Walton's department sometimes manages the IT functions of other departments that are not directly part of the San Mateo County Authority’s remit. For example, the county has some 22 cities, which have individual responsibility for some police and fire services. But as new projects come up for them - and have to be balanced against their own budget requirements - some of them are now being merged into the County services, particularly where issues such as public safety play a significant role.
In addition, Walton has put in fiber to connect all the county resources, wherever they are, with some of them sited in the local facilities of those cities. This has prompted the latter to start enquiring about using the fiber to connect to some of their own services running remotely back at county. This means they can also connect to an exploit county services if that fits their needs.
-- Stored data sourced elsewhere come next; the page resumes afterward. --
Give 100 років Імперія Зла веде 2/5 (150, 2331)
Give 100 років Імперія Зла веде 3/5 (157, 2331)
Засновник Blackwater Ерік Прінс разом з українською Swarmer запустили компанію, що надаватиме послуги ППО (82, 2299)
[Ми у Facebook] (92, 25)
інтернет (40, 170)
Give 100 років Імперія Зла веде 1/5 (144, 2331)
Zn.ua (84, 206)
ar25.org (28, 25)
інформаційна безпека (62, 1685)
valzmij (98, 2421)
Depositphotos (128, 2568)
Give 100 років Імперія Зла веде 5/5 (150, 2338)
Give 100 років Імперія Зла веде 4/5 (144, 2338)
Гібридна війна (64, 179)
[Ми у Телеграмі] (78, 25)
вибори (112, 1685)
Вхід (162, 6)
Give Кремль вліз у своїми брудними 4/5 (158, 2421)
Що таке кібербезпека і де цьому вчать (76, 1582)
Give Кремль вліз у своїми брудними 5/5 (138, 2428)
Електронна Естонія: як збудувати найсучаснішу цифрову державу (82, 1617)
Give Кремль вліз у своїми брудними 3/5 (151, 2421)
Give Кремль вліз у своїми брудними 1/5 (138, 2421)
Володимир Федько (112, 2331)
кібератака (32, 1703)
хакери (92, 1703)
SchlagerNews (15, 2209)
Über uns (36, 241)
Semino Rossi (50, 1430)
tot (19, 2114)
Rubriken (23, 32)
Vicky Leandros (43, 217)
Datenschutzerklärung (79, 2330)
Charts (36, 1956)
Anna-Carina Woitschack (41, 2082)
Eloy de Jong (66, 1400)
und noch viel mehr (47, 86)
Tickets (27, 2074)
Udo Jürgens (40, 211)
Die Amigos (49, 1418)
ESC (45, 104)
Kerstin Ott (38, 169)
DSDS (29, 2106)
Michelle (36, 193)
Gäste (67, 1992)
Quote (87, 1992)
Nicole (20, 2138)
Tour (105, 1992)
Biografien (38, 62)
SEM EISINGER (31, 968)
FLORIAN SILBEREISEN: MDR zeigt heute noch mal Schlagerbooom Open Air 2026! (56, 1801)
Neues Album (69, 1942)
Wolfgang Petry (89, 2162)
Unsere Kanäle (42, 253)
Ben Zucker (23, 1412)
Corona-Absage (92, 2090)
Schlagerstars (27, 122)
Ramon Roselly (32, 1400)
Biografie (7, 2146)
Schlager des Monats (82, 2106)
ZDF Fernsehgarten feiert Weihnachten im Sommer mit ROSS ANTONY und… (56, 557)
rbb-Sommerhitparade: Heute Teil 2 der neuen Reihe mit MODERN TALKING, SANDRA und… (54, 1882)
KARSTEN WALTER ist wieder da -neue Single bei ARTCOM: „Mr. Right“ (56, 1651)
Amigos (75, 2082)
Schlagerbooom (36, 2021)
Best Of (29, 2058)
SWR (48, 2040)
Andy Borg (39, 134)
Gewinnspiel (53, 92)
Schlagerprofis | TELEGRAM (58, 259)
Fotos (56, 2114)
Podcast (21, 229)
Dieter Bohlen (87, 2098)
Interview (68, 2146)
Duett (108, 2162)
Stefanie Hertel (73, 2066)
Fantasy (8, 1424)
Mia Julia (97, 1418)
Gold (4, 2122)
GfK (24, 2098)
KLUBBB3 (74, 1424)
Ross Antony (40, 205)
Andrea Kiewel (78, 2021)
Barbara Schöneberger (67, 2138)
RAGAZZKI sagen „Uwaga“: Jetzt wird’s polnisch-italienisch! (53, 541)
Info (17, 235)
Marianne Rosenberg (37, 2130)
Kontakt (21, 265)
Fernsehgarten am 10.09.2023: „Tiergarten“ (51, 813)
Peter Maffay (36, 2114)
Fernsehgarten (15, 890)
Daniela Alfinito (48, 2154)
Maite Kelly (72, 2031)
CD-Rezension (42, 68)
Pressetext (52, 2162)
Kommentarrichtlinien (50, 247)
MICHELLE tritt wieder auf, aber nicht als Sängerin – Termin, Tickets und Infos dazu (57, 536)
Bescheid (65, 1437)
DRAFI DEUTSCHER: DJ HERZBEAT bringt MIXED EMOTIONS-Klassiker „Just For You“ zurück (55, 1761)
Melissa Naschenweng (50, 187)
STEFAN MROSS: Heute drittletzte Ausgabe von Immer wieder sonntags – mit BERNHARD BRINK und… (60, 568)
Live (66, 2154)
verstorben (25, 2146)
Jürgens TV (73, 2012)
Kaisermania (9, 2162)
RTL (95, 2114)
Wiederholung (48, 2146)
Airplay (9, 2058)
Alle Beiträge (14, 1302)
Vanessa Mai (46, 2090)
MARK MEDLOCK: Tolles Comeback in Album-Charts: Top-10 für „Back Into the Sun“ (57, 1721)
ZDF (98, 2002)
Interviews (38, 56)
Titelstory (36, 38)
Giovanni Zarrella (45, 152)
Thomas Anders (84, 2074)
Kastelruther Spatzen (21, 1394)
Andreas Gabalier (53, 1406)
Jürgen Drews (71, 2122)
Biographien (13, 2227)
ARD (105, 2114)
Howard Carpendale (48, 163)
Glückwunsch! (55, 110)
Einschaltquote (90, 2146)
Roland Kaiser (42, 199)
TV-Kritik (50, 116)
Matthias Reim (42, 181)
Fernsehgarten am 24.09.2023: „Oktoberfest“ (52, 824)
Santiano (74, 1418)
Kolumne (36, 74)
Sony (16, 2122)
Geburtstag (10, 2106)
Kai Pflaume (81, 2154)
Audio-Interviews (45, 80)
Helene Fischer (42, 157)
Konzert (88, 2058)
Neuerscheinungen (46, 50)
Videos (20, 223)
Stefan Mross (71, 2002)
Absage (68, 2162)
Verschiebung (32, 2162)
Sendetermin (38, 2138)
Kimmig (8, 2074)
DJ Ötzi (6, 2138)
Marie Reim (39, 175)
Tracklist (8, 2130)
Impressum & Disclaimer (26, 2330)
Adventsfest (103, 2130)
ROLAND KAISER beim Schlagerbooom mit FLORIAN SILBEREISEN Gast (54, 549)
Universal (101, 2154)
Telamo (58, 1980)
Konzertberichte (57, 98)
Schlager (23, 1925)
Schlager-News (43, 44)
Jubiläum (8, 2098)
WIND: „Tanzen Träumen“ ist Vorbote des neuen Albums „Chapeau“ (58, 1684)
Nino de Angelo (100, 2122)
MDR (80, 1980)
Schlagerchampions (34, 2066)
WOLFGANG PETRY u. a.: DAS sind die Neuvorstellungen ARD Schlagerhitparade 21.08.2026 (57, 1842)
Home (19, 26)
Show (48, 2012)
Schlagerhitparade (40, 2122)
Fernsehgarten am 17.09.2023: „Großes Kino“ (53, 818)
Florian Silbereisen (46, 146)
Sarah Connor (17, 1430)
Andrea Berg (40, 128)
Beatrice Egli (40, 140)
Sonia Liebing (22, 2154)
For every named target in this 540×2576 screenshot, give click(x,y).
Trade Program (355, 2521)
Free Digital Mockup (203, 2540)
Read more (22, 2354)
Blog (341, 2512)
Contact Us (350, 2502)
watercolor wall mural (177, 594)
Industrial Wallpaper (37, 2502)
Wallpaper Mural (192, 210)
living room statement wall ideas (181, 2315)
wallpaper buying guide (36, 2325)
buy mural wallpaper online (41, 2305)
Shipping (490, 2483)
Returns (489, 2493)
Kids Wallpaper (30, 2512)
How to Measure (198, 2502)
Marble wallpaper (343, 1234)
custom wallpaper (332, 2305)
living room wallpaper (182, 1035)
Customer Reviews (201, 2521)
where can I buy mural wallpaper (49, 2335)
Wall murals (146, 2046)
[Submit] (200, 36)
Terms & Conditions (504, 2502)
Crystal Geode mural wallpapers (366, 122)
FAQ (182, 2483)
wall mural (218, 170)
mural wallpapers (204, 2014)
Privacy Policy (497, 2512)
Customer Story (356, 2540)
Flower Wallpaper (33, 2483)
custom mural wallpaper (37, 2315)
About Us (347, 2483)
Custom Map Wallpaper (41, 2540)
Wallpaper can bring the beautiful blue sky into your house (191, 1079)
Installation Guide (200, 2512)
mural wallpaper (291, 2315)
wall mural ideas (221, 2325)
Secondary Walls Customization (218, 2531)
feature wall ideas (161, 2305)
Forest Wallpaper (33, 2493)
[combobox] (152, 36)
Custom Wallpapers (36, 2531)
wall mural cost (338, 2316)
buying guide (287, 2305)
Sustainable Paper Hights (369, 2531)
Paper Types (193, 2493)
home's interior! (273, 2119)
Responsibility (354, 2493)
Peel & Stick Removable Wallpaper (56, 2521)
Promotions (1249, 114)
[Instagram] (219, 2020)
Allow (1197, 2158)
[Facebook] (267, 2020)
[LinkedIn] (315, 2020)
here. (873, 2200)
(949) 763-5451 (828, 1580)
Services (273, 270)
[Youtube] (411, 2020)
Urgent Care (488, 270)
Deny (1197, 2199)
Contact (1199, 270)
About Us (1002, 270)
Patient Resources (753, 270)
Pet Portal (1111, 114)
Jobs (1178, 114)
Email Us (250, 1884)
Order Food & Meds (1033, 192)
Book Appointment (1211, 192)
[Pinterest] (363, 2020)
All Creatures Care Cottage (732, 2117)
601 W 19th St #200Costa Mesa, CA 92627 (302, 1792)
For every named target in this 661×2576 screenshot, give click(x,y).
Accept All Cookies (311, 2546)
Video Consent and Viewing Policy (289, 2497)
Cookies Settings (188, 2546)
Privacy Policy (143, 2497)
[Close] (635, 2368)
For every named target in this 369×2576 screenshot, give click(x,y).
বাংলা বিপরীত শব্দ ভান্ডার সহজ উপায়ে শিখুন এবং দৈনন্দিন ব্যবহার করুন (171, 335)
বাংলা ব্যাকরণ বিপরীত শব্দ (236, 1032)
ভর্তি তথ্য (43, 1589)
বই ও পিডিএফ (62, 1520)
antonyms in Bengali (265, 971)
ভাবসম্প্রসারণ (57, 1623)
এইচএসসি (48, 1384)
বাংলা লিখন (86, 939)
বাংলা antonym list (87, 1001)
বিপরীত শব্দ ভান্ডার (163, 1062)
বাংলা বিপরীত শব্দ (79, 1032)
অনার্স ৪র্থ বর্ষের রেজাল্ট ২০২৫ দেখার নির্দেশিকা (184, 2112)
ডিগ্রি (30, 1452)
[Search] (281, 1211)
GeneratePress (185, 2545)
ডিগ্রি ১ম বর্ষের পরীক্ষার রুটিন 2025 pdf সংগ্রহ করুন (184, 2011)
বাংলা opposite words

When people live in an area they tend to want similar services to where they work or have lived before, so next for us is to try and make our services as ubiquitous as possible.
My take
Here is a CIO starting to confront the issues that commonality of technology can present. Instead of the silo-isation of 'one technology solution for each project' where resources are contained and unsharable, the production environment can yield spare resources to support new development and testing opportunities. And in resource-strapped sectors like Local Government, this can lead towards actually meeting at least some of the expectations the people served would like to see implemented.